TotalEnergies et la transition énergétique : ça pouaque le gaz !

Par Bruno BOURGEON

mardi 31 janvier 2023, par JMT

TotalEnergies et la transition énergétique : ça pouaque le gaz !

Le grand virage des gaz verts et renouvelables

« Sans Total, la transition énergétique risque d’attendre plus longtemps », répète le PDG du géant français du pétrole Patrick Pouyanné. Qui affiche désormais l’ambition de devenir un des leaders mondiaux de l’énergie verte : elle investit chaque année des milliards d’euros dans les renouvelables et prévoit de diminuer drastiquement le poids du pétrole dans ses activités. En 2021, Total a d’ailleurs changé de nom pour devenir TotalEnergies, le « s » d’Energies étant destiné à signaler ce changement d’ère. Simple greenwashing ou bien la compagnie est-elle prête à tourner le dos à l’or noir ?

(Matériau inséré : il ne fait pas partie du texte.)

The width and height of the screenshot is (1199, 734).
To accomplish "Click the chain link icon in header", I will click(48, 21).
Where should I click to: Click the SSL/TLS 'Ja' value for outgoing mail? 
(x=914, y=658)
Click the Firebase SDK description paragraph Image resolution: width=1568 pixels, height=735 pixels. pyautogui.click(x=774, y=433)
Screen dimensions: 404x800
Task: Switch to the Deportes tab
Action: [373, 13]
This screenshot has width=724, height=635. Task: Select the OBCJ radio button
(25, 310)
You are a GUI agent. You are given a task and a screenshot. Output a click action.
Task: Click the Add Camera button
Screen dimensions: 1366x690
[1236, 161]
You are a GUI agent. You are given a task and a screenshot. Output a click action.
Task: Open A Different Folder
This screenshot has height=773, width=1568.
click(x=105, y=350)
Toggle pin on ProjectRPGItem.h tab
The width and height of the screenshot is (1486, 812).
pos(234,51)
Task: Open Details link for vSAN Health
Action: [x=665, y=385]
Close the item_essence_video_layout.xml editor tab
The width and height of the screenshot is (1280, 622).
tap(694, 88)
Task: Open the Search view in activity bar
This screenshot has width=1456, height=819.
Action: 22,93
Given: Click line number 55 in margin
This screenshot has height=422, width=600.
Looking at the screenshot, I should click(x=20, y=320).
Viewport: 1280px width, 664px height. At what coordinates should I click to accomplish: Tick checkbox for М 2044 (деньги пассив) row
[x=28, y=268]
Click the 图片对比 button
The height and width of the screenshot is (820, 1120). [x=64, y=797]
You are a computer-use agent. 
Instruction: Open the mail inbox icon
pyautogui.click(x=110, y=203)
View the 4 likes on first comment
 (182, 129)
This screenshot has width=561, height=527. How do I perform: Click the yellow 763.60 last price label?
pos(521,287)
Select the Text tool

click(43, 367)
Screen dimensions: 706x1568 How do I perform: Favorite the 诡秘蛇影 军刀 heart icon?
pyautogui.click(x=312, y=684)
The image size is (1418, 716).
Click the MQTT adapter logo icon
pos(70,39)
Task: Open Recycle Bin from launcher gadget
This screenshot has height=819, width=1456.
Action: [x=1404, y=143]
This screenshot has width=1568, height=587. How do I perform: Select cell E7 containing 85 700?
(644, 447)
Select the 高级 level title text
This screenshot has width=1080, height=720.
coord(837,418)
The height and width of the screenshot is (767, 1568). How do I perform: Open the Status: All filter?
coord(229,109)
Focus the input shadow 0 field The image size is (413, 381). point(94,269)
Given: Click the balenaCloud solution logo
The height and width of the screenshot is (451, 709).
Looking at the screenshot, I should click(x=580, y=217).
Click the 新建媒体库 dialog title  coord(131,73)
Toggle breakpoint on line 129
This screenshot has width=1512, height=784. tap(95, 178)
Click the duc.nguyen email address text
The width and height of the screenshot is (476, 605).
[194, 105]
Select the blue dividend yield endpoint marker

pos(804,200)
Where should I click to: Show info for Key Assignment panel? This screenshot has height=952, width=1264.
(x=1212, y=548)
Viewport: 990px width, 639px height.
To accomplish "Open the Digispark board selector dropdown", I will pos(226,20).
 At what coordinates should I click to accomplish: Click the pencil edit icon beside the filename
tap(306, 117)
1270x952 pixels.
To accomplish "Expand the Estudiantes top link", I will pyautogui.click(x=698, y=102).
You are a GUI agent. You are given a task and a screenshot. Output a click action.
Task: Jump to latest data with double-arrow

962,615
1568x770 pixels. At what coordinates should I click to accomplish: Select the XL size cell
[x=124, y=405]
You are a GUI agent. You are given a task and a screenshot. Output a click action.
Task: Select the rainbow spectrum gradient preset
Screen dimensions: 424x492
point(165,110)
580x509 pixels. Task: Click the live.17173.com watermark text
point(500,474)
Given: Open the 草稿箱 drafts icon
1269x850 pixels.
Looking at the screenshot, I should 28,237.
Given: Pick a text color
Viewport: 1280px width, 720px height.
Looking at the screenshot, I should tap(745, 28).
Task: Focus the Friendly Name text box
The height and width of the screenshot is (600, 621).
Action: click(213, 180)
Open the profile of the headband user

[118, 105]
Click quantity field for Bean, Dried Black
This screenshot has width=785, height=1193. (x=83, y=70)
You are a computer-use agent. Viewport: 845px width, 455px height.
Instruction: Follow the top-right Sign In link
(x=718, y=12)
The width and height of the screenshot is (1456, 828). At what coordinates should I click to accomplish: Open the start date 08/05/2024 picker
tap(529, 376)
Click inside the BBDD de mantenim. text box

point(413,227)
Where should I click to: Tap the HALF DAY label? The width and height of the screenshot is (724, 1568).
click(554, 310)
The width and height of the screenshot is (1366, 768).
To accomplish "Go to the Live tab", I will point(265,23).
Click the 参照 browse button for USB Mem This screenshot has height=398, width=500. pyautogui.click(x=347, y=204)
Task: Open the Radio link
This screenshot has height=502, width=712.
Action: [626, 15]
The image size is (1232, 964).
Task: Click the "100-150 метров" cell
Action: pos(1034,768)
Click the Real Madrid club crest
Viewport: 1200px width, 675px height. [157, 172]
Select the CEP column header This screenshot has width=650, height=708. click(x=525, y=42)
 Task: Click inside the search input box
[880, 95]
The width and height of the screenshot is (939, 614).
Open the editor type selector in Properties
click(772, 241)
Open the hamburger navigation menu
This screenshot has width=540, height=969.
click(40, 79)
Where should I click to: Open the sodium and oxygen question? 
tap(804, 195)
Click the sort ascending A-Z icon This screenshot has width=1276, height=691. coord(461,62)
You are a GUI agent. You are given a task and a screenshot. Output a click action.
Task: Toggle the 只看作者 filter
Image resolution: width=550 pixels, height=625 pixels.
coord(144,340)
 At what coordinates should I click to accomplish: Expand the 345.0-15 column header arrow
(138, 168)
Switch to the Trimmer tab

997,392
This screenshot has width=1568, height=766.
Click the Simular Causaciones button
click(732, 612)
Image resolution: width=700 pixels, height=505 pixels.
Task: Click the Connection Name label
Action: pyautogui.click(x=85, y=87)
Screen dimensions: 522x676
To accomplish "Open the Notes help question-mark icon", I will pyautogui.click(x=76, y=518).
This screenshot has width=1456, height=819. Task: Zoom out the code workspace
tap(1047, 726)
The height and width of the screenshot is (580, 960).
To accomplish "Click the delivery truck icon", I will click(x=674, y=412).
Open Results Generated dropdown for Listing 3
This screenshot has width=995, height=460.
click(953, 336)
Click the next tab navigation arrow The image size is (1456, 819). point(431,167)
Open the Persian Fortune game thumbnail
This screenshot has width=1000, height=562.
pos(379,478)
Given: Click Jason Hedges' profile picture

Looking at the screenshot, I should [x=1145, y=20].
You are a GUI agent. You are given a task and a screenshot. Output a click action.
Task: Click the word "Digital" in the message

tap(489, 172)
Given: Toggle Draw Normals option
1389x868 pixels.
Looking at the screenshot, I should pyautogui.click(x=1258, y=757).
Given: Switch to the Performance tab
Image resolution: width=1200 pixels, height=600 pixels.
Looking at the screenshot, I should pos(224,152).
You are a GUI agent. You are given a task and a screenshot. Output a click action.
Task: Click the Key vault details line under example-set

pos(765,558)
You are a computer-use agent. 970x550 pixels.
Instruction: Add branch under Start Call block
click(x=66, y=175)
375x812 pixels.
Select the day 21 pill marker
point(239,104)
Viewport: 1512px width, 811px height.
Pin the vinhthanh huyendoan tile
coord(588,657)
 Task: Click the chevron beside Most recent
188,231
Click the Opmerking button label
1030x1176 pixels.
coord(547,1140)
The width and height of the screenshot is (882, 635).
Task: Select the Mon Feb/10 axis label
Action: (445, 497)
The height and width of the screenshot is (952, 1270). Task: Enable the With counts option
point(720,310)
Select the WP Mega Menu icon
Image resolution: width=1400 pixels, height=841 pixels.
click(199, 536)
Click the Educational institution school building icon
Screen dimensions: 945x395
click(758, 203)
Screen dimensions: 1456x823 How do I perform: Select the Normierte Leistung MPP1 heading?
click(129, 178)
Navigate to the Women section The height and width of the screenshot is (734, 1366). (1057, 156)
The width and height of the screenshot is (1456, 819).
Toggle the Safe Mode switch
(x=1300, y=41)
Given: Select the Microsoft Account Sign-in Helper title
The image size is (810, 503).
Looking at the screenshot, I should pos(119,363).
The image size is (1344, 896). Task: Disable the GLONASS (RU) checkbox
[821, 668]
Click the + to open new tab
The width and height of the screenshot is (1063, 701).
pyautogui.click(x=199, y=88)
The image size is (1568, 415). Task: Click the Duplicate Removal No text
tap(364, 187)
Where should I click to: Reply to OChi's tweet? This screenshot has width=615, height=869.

Sur le papier, l’objectif de TotalEnergies adopté l’année dernière est d’atteindre la neutralité carbone en 2050. Pour cela, la compagnie entend porter le poids de l’électricité d’origine renouvelable à 50% de sa production et diviser par quatre sa production d’hydrocarbures entre 2030 et 2050. A mi-parcours en 2030, elle vise notamment une diminution de l’intensité carbone de ses énergies de 20% et une réduction du poids du pétrole à un tiers de ses ventes. Pour cette stratégie, le groupe s’est appuyé sur le scénario Net Zero de la très sérieuse Agence internationale de l’énergie (AIE), qui détaille la trajectoire énergétique à suivre pour la neutralité carbone en 2050 et limiter le réchauffement à 1,5°C.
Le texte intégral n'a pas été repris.